Exercise set:
1) For the E2809 study description, state whether each statement agrees with it. Answer yes or no and quote the deciding words exactly: (a) A patient must be at least 18 years old. (b) Prophylactic radiotherapy to prevent gynecomastia within 4 weeks prior to randomization is not permitted. (c) Hormone-sensitive disease must be shown by a serum total testosterone level above 150 ng/dL measured within 8 weeks prior to randomization.
2) Translate this sentence from the E2809 study description into French: "We expect a marked antitumor response with a prolonged period of remission or cure."

Reading text:

E2809: Androgen Receptor Modulation: A Phase II randomized study of MK-2206 - Bicalutamide combination in patients with rising PSA at high-risk of progression after primary therapy
It is proposed that a global strategy to modulate androgen receptor (AR) activation without testosterone deprivation can be implemented to successfully prevent the progression of androgen-dependent and preexisting androgen-independent clones in patients with recurrent prostate cancer (PC) at high-risk of progression. We propose utilizing combinations of agents to simultaneously block the AR ligand binding domain (LBD) with anti-androgens and the cross-talk with activated PKs using specific inhibitors or agents that decrease the levels of AR expression. We predict that this combined approach will reduce expression and function of AR in PC and target tissues that will reduce PSA to undetectable levels. We expect a marked antitumor response with a prolonged period of remission or cure. By preserving testosterone, we expect patients to experience a better quality of life (QOL) compared to historical controls treated with androgen deprivation. Furthermore, in cases of progression, we predict that the recurrent tumor in a non-castrate environment will remain androgen-sensitive and responsive to androgen ablation. Finally, we predict that this prolonged hormone sensitive state will be associated with increased survival.
1. Patient must be at least 18 years of age.
2. Patient must have histologically confirmed diagnosis of prostate cancer.
3. Patient must have had previous treatment with definitive surgery or radiation therapy or cryoablation.
4. Patient may have prior salvage therapy (surgery, radiation or other local ablative procedures) within 4 weeks prior to randomization if the intent was for cure. Prophylactic radiotherapy to prevent gynecomastia within 4 weeks prior to randomization is allowed.
5. Patient must have no evidence of metastatic disease on physical exam, CT abdomen/pelvis (or MRI), chest x-ray (or CT chest) and bone scan within 8 weeks prior to randomization.
6. Patient may have had prior neoadjuvant and/or adjuvant therapy (chemotherapy, vaccines or experimental agents) within 4 weeks prior to randomization, if the PSA rise and PSADT were documented after the testosterone level was > 150 ng/dL.
7. Patient must have hormone-sensitive prostate cancer as evident by a serum total testosterone level > 150 ng/dL within 12 weeks prior to randomization.
8. Patient must have evidence of biochemical failure after primary therapy and subsequent progression.

Data excerpt:
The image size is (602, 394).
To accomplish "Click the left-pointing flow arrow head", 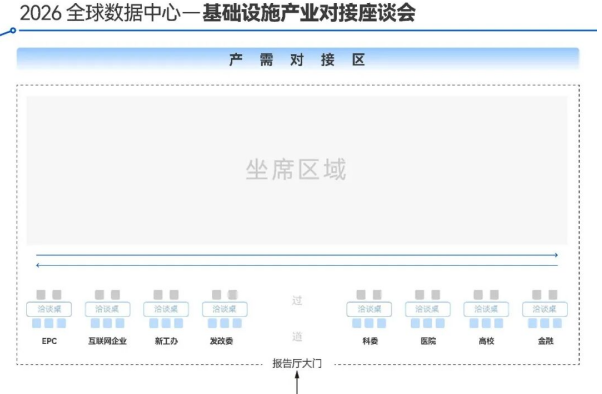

Results for the exercise:
1)
(a) Yes: "Patient must be at least 18 years of age."
(b) No: "Prophylactic radiotherapy to prevent gynecomastia within 4 weeks prior to randomization is allowed."
(c) No: "a serum total testosterone level > 150 ng/dL within 12 weeks prior to randomization."

2) Nous nous attendons à une réponse antitumorale marquée, avec une période prolongée de rémission ou de guérison.